--- What this task involves ---
Go through the material below and copy each line where the word "named" appears.
►
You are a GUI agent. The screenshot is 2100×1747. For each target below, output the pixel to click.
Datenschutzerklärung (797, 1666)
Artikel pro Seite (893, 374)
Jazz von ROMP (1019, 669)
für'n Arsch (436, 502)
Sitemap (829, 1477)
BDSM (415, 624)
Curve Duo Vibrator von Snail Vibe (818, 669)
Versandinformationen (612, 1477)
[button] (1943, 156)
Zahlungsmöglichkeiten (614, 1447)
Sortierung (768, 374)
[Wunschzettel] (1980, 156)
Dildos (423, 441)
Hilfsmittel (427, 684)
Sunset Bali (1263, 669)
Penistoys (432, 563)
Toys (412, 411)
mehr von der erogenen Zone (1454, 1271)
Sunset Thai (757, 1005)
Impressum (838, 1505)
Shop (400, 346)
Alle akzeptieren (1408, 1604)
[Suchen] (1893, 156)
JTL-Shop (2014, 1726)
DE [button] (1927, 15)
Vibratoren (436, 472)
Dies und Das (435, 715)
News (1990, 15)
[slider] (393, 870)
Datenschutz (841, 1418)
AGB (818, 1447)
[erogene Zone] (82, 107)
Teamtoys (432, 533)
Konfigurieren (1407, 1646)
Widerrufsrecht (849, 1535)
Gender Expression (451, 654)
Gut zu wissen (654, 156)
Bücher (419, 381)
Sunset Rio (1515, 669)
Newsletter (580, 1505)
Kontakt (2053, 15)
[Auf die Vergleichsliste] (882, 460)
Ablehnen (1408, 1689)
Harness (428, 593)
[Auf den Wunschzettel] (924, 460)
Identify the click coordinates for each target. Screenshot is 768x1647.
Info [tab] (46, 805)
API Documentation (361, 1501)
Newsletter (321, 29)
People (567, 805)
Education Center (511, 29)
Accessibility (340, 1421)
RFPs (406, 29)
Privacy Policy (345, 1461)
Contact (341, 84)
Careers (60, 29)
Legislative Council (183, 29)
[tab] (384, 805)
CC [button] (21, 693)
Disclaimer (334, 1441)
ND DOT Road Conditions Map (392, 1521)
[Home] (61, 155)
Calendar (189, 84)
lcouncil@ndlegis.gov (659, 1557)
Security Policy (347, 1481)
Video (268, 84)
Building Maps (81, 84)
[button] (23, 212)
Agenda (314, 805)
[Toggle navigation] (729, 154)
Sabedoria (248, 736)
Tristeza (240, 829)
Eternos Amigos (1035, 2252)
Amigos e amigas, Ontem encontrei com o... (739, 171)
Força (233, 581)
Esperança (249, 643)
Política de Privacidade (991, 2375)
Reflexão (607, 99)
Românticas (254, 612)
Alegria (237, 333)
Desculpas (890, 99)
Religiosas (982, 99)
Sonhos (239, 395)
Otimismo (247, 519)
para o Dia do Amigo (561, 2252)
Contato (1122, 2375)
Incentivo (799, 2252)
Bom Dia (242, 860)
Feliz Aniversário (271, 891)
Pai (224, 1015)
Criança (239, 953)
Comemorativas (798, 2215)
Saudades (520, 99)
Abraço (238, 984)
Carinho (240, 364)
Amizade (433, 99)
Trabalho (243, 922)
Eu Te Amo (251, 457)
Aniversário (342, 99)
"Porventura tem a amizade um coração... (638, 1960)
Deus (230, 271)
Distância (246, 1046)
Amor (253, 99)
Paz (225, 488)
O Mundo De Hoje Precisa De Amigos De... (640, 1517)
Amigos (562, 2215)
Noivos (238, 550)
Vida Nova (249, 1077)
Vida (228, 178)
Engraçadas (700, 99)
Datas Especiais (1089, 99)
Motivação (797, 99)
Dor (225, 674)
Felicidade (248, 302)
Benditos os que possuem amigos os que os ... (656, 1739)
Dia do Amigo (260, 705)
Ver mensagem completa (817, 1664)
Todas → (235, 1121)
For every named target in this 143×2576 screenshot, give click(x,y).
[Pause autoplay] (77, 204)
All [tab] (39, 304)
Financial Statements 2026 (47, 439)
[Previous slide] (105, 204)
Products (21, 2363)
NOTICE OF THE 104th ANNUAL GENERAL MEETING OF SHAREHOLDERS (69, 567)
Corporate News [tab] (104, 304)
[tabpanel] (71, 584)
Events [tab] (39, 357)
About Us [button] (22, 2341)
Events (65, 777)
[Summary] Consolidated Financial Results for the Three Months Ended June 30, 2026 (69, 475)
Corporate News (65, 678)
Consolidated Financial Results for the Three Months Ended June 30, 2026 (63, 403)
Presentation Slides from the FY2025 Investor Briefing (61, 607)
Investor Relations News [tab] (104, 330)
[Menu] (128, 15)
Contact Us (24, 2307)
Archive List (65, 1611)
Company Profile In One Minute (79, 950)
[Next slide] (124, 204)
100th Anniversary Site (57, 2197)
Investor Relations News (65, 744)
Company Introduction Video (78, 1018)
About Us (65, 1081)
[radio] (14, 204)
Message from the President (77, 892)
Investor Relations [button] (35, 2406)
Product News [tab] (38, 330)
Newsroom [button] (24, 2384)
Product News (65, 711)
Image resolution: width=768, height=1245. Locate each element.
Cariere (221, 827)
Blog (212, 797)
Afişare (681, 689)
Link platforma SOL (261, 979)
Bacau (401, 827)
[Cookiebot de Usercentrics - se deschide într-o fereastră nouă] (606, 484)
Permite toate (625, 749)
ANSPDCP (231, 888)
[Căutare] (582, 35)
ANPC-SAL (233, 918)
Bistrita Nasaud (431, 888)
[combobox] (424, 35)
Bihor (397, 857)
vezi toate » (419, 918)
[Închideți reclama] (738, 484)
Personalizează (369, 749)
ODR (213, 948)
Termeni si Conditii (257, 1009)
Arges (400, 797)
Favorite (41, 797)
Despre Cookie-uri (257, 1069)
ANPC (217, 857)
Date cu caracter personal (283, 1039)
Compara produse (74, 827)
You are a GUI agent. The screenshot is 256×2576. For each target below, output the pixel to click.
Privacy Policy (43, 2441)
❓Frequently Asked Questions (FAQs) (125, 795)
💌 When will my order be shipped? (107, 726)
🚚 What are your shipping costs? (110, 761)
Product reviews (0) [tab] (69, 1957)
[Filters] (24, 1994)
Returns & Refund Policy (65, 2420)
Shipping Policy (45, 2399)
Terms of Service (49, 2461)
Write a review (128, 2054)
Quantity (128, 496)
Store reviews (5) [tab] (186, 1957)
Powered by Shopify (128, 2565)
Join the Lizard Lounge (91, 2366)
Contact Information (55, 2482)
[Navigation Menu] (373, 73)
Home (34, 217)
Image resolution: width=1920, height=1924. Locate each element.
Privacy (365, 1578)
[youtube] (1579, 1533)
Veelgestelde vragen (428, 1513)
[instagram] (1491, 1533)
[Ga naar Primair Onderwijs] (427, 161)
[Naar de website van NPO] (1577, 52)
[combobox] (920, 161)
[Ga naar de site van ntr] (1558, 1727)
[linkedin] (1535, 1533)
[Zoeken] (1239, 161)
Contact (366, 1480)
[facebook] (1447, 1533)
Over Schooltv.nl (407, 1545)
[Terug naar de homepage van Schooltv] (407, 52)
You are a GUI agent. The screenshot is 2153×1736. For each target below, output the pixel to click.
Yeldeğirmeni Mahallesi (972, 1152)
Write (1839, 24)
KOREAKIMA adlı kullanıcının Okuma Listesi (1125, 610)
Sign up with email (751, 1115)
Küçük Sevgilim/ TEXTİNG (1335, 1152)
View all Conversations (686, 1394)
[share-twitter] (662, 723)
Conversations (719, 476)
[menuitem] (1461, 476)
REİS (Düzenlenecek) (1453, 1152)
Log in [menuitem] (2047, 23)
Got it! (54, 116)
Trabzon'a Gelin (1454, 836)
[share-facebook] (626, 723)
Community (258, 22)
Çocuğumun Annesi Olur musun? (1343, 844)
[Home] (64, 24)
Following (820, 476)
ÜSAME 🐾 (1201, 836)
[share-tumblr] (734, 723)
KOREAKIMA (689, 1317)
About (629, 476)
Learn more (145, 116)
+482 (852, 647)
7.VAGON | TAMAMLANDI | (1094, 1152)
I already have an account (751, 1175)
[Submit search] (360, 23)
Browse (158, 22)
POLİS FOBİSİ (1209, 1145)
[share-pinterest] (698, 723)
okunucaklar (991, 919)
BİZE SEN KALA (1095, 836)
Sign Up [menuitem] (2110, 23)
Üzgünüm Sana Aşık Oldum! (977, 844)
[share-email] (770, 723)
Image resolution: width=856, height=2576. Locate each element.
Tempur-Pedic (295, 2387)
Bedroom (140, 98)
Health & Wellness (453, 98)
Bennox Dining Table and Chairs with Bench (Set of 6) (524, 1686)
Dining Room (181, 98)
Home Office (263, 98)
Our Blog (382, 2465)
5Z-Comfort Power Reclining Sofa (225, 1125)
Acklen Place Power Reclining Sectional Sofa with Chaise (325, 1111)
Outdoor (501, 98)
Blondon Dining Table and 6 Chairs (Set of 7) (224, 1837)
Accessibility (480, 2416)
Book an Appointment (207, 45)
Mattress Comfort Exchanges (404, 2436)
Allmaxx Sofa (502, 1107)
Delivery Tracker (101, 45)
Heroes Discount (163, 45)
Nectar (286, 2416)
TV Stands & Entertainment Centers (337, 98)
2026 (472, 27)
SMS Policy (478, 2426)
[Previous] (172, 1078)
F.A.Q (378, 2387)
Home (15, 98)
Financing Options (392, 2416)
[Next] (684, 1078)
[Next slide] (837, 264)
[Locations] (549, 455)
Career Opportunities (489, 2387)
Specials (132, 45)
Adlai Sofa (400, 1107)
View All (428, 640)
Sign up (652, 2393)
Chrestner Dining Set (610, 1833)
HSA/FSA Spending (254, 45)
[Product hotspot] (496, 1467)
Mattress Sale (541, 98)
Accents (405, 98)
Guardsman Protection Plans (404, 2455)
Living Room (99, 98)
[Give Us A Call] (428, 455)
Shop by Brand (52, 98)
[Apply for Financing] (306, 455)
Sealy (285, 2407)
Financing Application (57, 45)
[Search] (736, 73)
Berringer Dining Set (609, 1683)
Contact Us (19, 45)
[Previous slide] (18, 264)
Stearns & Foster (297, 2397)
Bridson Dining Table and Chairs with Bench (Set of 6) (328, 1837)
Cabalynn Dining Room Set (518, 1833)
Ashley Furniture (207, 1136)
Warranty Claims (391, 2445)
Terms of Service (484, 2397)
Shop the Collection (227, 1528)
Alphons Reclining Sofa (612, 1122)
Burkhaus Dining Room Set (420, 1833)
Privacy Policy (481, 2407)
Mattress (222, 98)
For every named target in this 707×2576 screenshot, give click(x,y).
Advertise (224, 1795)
◄
--- Completed exercise ---
For every named target in this 143×2576 screenshot, give click(x,y).
For every named target in this 707×2576 screenshot, give click(x,y).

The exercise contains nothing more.